— start —

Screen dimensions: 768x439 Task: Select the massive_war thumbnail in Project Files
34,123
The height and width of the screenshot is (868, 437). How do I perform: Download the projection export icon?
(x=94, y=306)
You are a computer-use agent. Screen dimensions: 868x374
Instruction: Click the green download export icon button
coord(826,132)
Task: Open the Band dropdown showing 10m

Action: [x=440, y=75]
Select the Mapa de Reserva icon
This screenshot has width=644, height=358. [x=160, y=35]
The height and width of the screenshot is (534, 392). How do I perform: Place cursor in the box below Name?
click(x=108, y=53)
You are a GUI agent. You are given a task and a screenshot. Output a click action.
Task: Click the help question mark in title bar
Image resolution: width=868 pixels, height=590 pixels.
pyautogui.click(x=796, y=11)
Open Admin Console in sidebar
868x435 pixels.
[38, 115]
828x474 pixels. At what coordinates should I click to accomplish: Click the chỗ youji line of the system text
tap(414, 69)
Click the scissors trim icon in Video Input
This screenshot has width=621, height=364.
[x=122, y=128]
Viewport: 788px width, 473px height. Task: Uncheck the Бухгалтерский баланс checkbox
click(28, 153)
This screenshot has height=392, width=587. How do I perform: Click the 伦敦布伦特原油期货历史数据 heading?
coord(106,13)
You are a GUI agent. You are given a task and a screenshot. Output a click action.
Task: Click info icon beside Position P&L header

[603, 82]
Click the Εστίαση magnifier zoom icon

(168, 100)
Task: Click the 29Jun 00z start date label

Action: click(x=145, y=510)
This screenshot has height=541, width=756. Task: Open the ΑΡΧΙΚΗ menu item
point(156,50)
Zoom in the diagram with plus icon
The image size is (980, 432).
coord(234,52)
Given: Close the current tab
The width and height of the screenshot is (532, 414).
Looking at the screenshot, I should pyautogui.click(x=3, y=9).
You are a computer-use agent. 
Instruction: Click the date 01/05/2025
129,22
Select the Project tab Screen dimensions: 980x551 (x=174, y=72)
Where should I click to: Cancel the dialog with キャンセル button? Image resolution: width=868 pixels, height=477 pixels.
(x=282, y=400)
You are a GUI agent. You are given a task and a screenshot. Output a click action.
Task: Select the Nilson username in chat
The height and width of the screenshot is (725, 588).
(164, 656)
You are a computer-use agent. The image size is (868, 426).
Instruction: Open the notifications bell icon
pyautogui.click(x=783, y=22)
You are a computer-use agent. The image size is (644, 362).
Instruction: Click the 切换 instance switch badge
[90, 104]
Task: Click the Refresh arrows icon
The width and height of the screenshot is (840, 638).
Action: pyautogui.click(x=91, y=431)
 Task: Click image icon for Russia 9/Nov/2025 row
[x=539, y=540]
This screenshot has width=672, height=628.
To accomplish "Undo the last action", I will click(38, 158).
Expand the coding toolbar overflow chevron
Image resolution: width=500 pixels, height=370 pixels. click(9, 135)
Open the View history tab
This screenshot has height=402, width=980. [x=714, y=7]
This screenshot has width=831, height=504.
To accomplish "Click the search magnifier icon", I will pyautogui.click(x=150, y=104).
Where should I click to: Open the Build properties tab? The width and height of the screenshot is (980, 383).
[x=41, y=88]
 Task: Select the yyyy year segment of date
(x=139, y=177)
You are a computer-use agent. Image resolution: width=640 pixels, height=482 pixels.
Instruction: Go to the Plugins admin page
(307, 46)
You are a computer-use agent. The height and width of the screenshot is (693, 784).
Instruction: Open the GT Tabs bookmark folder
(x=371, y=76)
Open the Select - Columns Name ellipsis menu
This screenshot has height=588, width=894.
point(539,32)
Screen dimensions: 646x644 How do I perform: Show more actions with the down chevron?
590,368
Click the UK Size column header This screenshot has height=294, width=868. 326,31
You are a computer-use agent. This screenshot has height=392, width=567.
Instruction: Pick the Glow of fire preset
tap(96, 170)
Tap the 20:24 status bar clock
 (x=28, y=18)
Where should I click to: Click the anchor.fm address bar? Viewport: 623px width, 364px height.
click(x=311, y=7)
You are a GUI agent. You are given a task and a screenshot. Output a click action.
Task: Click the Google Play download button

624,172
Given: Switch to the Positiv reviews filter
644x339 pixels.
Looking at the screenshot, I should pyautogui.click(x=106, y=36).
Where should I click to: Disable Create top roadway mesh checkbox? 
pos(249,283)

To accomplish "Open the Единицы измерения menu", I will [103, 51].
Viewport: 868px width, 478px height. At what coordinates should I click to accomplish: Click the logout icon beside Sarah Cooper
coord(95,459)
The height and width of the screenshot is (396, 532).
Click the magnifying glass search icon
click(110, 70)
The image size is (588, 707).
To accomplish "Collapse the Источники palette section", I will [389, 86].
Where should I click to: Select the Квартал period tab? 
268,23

— end —

◆ **AIM OF THE EXERCISE**
Reproduce the data above verbatim, line for line, from the first line through the last.

◆ **ANSWER TO THE PROBLEM**
Screen dimensions: 768x439 Task: Select the massive_war thumbnail in Project Files
34,123
The height and width of the screenshot is (868, 437). How do I perform: Download the projection export icon?
(x=94, y=306)
You are a computer-use agent. Screen dimensions: 868x374
Instruction: Click the green download export icon button
coord(826,132)
Task: Open the Band dropdown showing 10m

Action: [x=440, y=75]
Select the Mapa de Reserva icon
This screenshot has width=644, height=358. [x=160, y=35]
The height and width of the screenshot is (534, 392). How do I perform: Place cursor in the box below Name?
click(x=108, y=53)
You are a GUI agent. You are given a task and a screenshot. Output a click action.
Task: Click the help question mark in title bar
Image resolution: width=868 pixels, height=590 pixels.
pyautogui.click(x=796, y=11)
Open Admin Console in sidebar
868x435 pixels.
[38, 115]
828x474 pixels. At what coordinates should I click to accomplish: Click the chỗ youji line of the system text
tap(414, 69)
Click the scissors trim icon in Video Input
This screenshot has width=621, height=364.
[x=122, y=128]
Viewport: 788px width, 473px height. Task: Uncheck the Бухгалтерский баланс checkbox
click(28, 153)
This screenshot has height=392, width=587. How do I perform: Click the 伦敦布伦特原油期货历史数据 heading?
coord(106,13)
You are a GUI agent. You are given a task and a screenshot. Output a click action.
Task: Click info icon beside Position P&L header

[603, 82]
Click the Εστίαση magnifier zoom icon

(168, 100)
Task: Click the 29Jun 00z start date label

Action: click(x=145, y=510)
This screenshot has height=541, width=756. Task: Open the ΑΡΧΙΚΗ menu item
point(156,50)
Zoom in the diagram with plus icon
The image size is (980, 432).
coord(234,52)
Given: Close the current tab
The width and height of the screenshot is (532, 414).
Looking at the screenshot, I should pyautogui.click(x=3, y=9).
You are a computer-use agent. 
Instruction: Click the date 01/05/2025
129,22
Select the Project tab Screen dimensions: 980x551 (x=174, y=72)
Where should I click to: Cancel the dialog with キャンセル button? Image resolution: width=868 pixels, height=477 pixels.
(x=282, y=400)
You are a GUI agent. You are given a task and a screenshot. Output a click action.
Task: Select the Nilson username in chat
The height and width of the screenshot is (725, 588).
(164, 656)
You are a computer-use agent. The image size is (868, 426).
Instruction: Open the notifications bell icon
pyautogui.click(x=783, y=22)
You are a computer-use agent. The image size is (644, 362).
Instruction: Click the 切换 instance switch badge
[90, 104]
Task: Click the Refresh arrows icon
The width and height of the screenshot is (840, 638).
Action: pyautogui.click(x=91, y=431)
 Task: Click image icon for Russia 9/Nov/2025 row
[x=539, y=540]
This screenshot has width=672, height=628.
To accomplish "Undo the last action", I will click(38, 158).
Expand the coding toolbar overflow chevron
Image resolution: width=500 pixels, height=370 pixels. click(9, 135)
Open the View history tab
This screenshot has height=402, width=980. [x=714, y=7]
This screenshot has width=831, height=504.
To accomplish "Click the search magnifier icon", I will pyautogui.click(x=150, y=104).
Where should I click to: Open the Build properties tab? The width and height of the screenshot is (980, 383).
[x=41, y=88]
 Task: Select the yyyy year segment of date
(x=139, y=177)
You are a computer-use agent. Image resolution: width=640 pixels, height=482 pixels.
Instruction: Go to the Plugins admin page
(307, 46)
You are a computer-use agent. The height and width of the screenshot is (693, 784).
Instruction: Open the GT Tabs bookmark folder
(x=371, y=76)
Open the Select - Columns Name ellipsis menu
This screenshot has height=588, width=894.
point(539,32)
Screen dimensions: 646x644 How do I perform: Show more actions with the down chevron?
590,368
Click the UK Size column header This screenshot has height=294, width=868. 326,31
You are a computer-use agent. This screenshot has height=392, width=567.
Instruction: Pick the Glow of fire preset
tap(96, 170)
Tap the 20:24 status bar clock
 (x=28, y=18)
Where should I click to: Click the anchor.fm address bar? Viewport: 623px width, 364px height.
click(x=311, y=7)
You are a GUI agent. You are given a task and a screenshot. Output a click action.
Task: Click the Google Play download button

624,172
Given: Switch to the Positiv reviews filter
644x339 pixels.
Looking at the screenshot, I should pyautogui.click(x=106, y=36).
Where should I click to: Disable Create top roadway mesh checkbox? 
pos(249,283)

To accomplish "Open the Единицы измерения menu", I will [103, 51].
Viewport: 868px width, 478px height. At what coordinates should I click to accomplish: Click the logout icon beside Sarah Cooper
coord(95,459)
The height and width of the screenshot is (396, 532).
Click the magnifying glass search icon
click(110, 70)
The image size is (588, 707).
To accomplish "Collapse the Источники palette section", I will [389, 86].
Where should I click to: Select the Квартал period tab? 
268,23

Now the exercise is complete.